## SOURCE PASSAGE
>>>>
The Knowledge Nobody Writes Down

Martin Šrubař · April 8, 2026

A professional cyclist racing confidently next to someone wobbling on a bike while reading a Bike Manual
I’ve been using both Claude and Gemini for coding work — building an app that processes Microsoft Word documents. In chat mode, the two models performed comparably at the general coding tasks. One was better at some things, the other at others. But one step required sophisticated manipulation of raw OOXML — the underlying markup inside a Word document — and Gemini was consistently better at it. Not marginally. Noticeably. Across a range of related tasks, it handled the well-defined, specialist-knowledge challenge more precisely. I’ve since seen the same pattern with other complex but tightly scoped problems. When the task is clearly defined and the domain knowledge is what matters, Gemini often has the edge.

Then I switched to Claude Code and the picture inverted. Claude could successfully complete far larger, more ambitious tasks than Gemini with similar tooling. Multi-file projects, ambiguous requirements, error recovery, the orchestration of many steps toward a goal. Not because it was smarter at any individual step, but because it could hold the whole thing together.

This gap kept nagging at me. If Gemini can be more precisely correct on a specialist task, why does Claude Code pull ahead on larger work? The obvious answer is better infrastructure — tool use, file access, iterative execution. But that’s descriptive, not explanatory. What is that infrastructure actually providing?
<<<<
## DATA TO EXAMINE
>>>>
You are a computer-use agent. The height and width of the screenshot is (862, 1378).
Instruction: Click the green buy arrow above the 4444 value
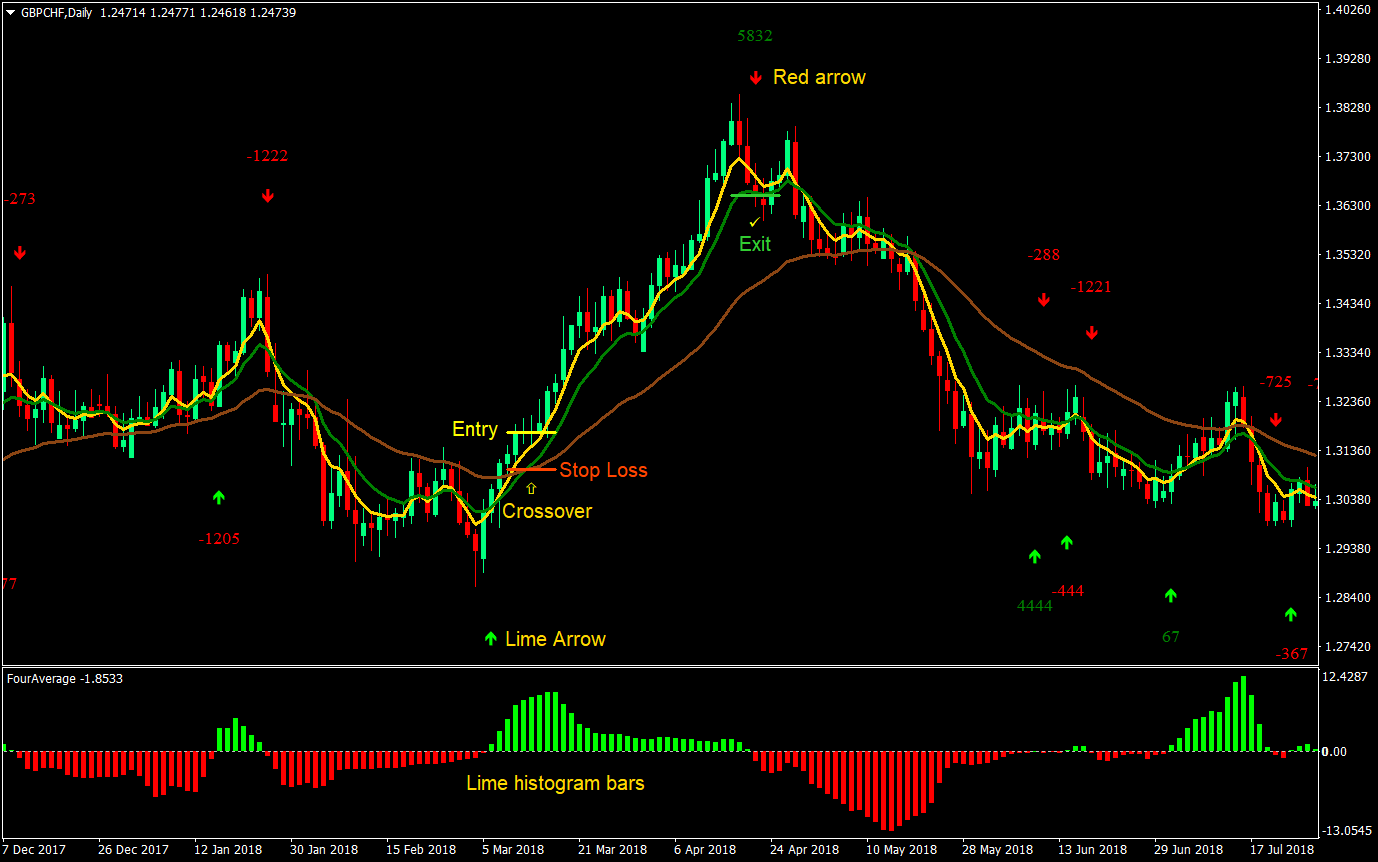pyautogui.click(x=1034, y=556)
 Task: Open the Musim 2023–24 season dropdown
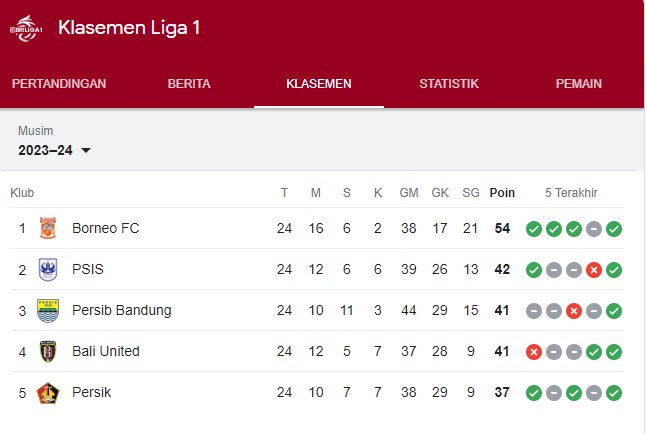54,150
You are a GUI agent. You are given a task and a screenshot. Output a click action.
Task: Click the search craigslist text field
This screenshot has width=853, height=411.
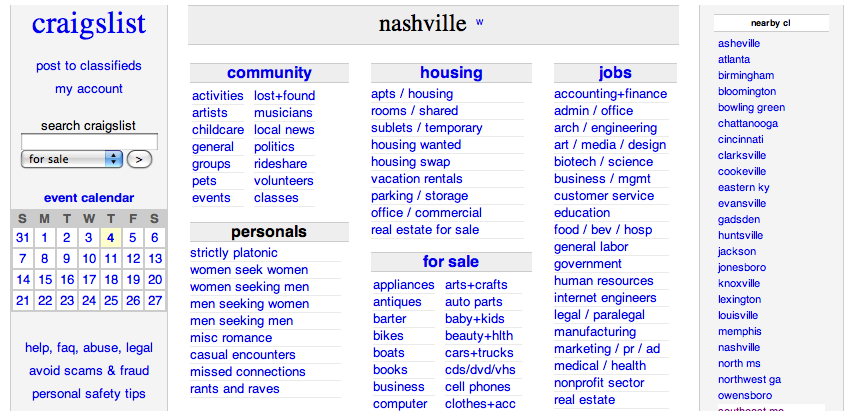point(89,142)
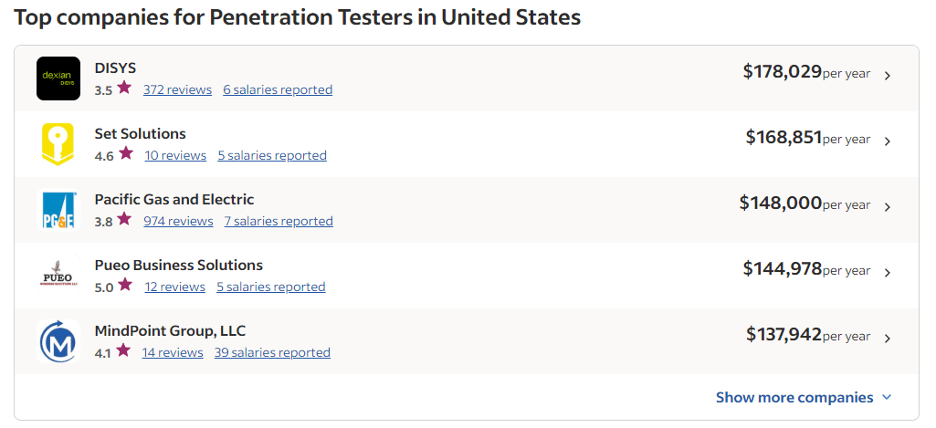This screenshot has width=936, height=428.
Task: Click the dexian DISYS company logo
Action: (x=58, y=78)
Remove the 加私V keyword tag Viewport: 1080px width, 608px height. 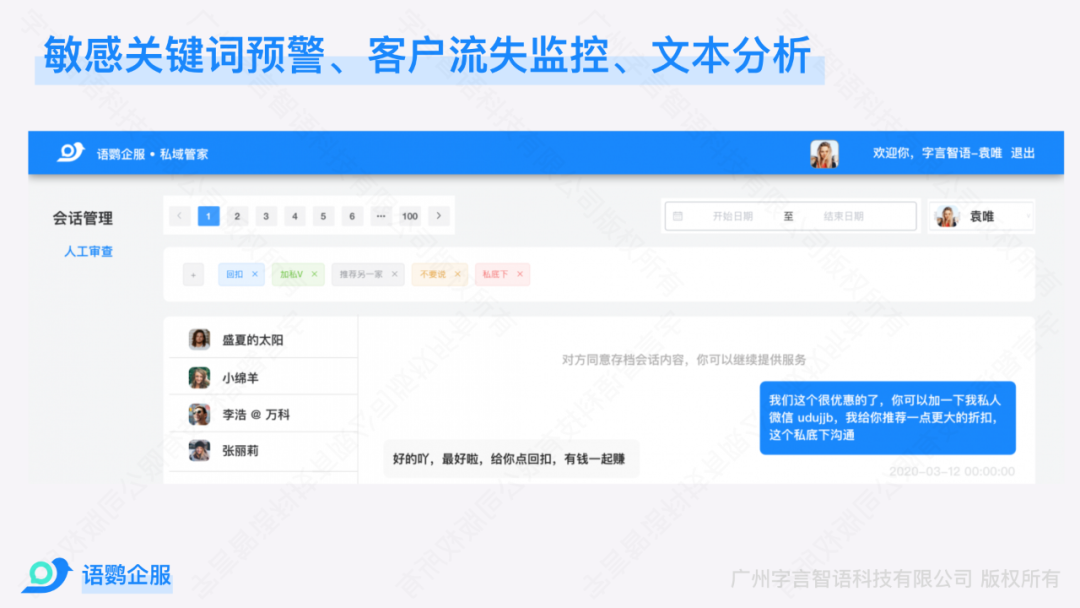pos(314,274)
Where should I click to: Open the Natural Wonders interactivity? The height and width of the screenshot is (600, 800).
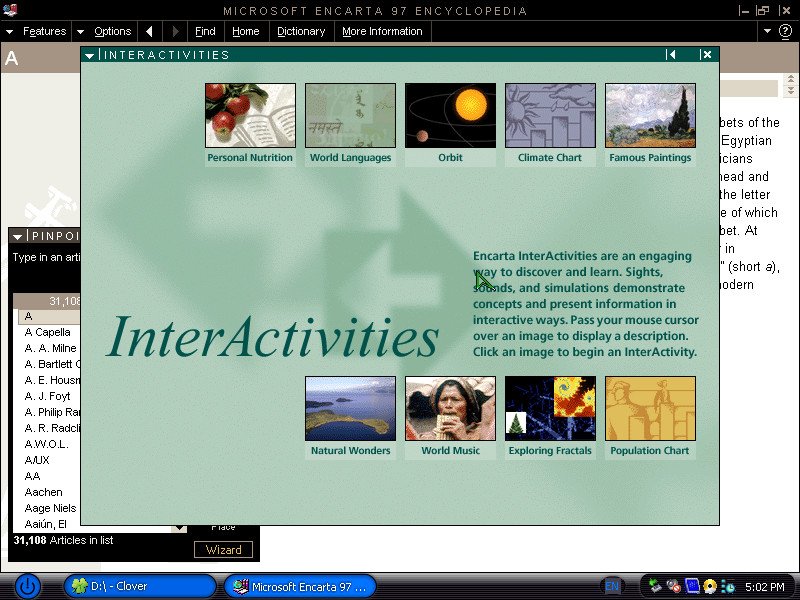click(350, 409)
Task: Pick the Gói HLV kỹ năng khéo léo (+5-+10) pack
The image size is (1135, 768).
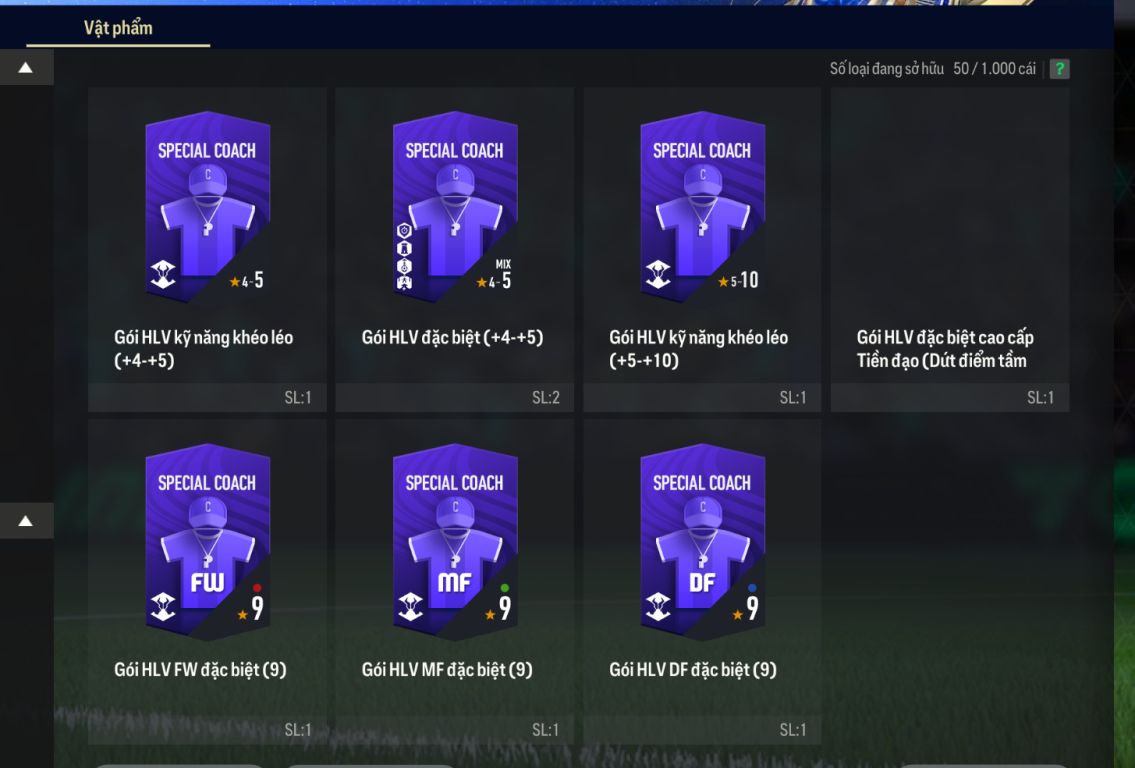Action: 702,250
<<<<
## TO DO
1) Reproduce word for word the part of the passage on Claude and Gemini that opens with the words containing "Then I switched" and closes with "whole thing together.".
2) Decide whether each statement below agrees with the passage on Claude and Gemini, answering yes or no and quoting the words of the passage that settle it.
(a) Gemini was consistently better at manipulating raw OOXML.
(b) In chat mode, Claude clearly outperformed Gemini at the general coding tasks.
(c) The author treats better infrastructure as a full explanation of why Claude Code pulls ahead.

## SOLUTIONS PER TASK
1)
Then I switched to Claude Code and the picture inverted. Claude could successfully complete far larger, more ambitious tasks than Gemini with similar tooling. Multi-file projects, ambiguous requirements, error recovery, the orchestration of many steps toward a goal. Not because it was smarter at any individual step, but because it could hold the whole thing together.

2)
(a) Yes: "Gemini was consistently better at it."
(b) No: "the two models performed comparably at the general coding tasks."
(c) No: "But that’s descriptive, not explanatory."